Jak wiadomo klasykę interpretować można na wiele sposobów. Dzięki popularnym i często wykorzystywanym we współczesnym teatrze strategiom dramaturgicznym, nierzadko obejrzeć można na polskich scenach dzieła, które z pierwowzorem literackim mają niewiele wspólnego. Marcin Hycnar jednak nie obrał tej drogi reżyserując w krakowskim Teatrze tekst William Szekspira w przekładzie Stanisława Barańczaka. W jego inscenizacji warstwa fabularna pozostała bez zmian, a jej dopełnieniem stały muzyczne i taneczne elementy (doskonała choreografia Macieja Prusaka). Przede wszystkim jednak w przedstawieniu Hycnara wątek miłość pary głównych bohaterów w obliczu pozostałych wydarzeń, stanowi jedynie dalszy plan. Reżyser interesująco rozłożył akcenty, zgłębiając się w psychologię postaci i eksponując chociażby relacje między małżonkami, panujące w domu Capulettich, czy niejednoznaczną postawę ojca Laurentego.

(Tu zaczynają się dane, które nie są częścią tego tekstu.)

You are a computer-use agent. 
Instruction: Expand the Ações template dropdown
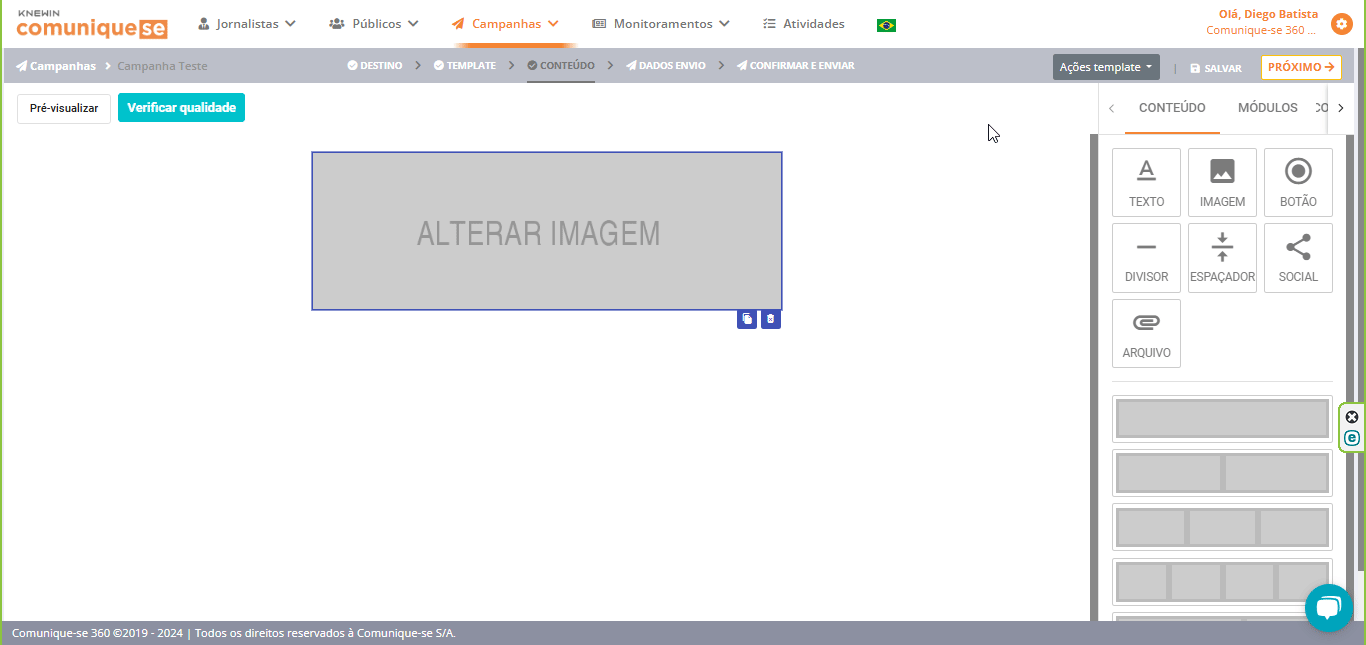coord(1105,67)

"Romeo i Julia" w reżyserii Marcina Hycnara rozgrywa się pośród minimalistycznej scenografii projektu Julii Skrzyneckiej. Jej centralnym punktem jest wielofunkcyjna ściana składająca się z luster, z wbudowanymi w nią drzwiami, balkonowym oknem, oraz łożem tytułowej bohaterki. Ale w spektaklu przestrzeń akcji nie ogranicza się wyłącznie do nieomal pustej teatralnej sceny, bowiem aktorzy wcielający się w szekspirowskich bohaterów z powodzeniem podporządkowują sobie widownię i loże, co rusz wyłaniając się wśród publiczności. Co ciekawe historia kochanków z Werony w propozycji Marcina Hycnara łączy w sobie również doskonale elementy epoki elżbietańskiej ze współczesnym kostiumem i warstwą muzyczną.

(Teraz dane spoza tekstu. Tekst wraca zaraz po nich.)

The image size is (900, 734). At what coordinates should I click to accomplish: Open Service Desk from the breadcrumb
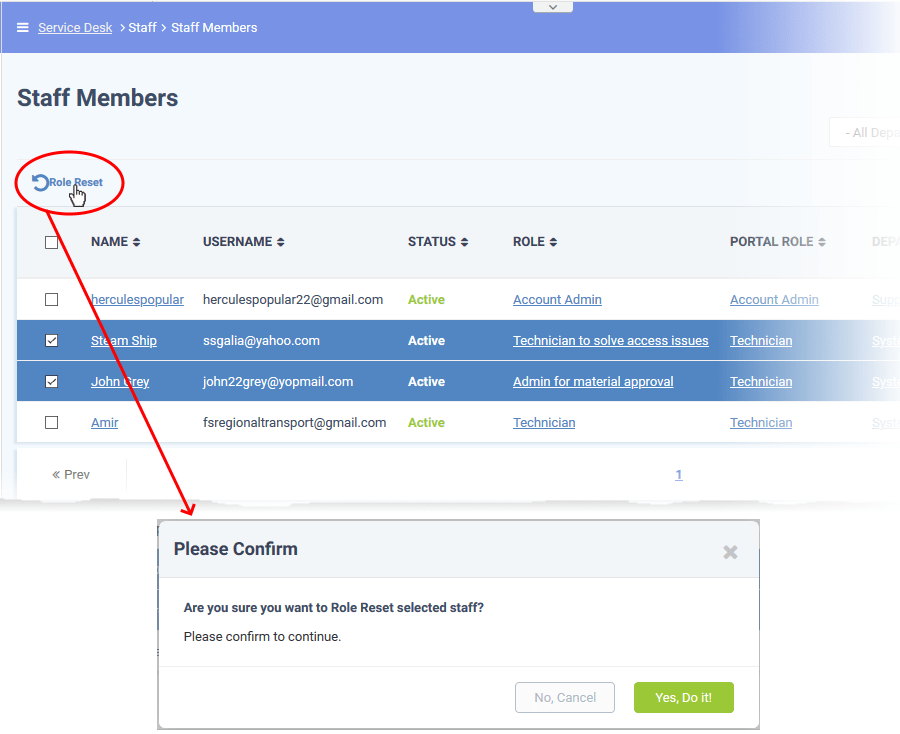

W tym całym entourage'u wykreowanym na potrzeby krakowskiego spektaklu, doskonale odnajduje się zespół aktorski. Romeo (Marcin Wojciechowski) i Julia (Ewa Jakubowicz) zachwycają młodzieńczą energią. Merkucjo (Marcin Sianko) i Benvolio (Daniel Malchar) uwodzą w tanecznych scenach. Ciekawie wypadają również rodzice Julii, kreowani przez Agnieszkę Judycką i Marcina Kuźmińskiego oraz Ojciec Laurenty, w rolę którego wcielił się Grzegorz Mielczarek.

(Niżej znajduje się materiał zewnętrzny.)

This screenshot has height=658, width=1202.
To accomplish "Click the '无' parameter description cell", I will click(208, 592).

Jak wiadomo w dramacie Szekspira brak happy endu. Stare urazy i rodowa nienawiść doprowadzają zakochanych do samobójczej śmierci, od której nie ma już odwrotu. Jednak interpretacja Hycnara mile zaskakuje, utwierdzając widza w przekonaniu, że i aktualnie dramat Szekspira w dzisiejszym kostiumie i w rytmie współczesnej muzyki może podobać się również teatralnym tradycjonalistom. Takie „hycnarowskie" postrzeganie teatralnej klasyki, szacunek dla wypowiadanego słowa i taki rodzaj myślenia o inscenizacji jaki zobaczyliśmy w Teatrze Słowackiego daje nadzieję, że w najmłodszym pokoleniu reżyserów znajdują się twórcy, którzy proponują nowoczesną relację z dramatycznym tekstem, przetwarzając go jednak i interpretując z pełnym szacunkiem dla autora i jego myśli.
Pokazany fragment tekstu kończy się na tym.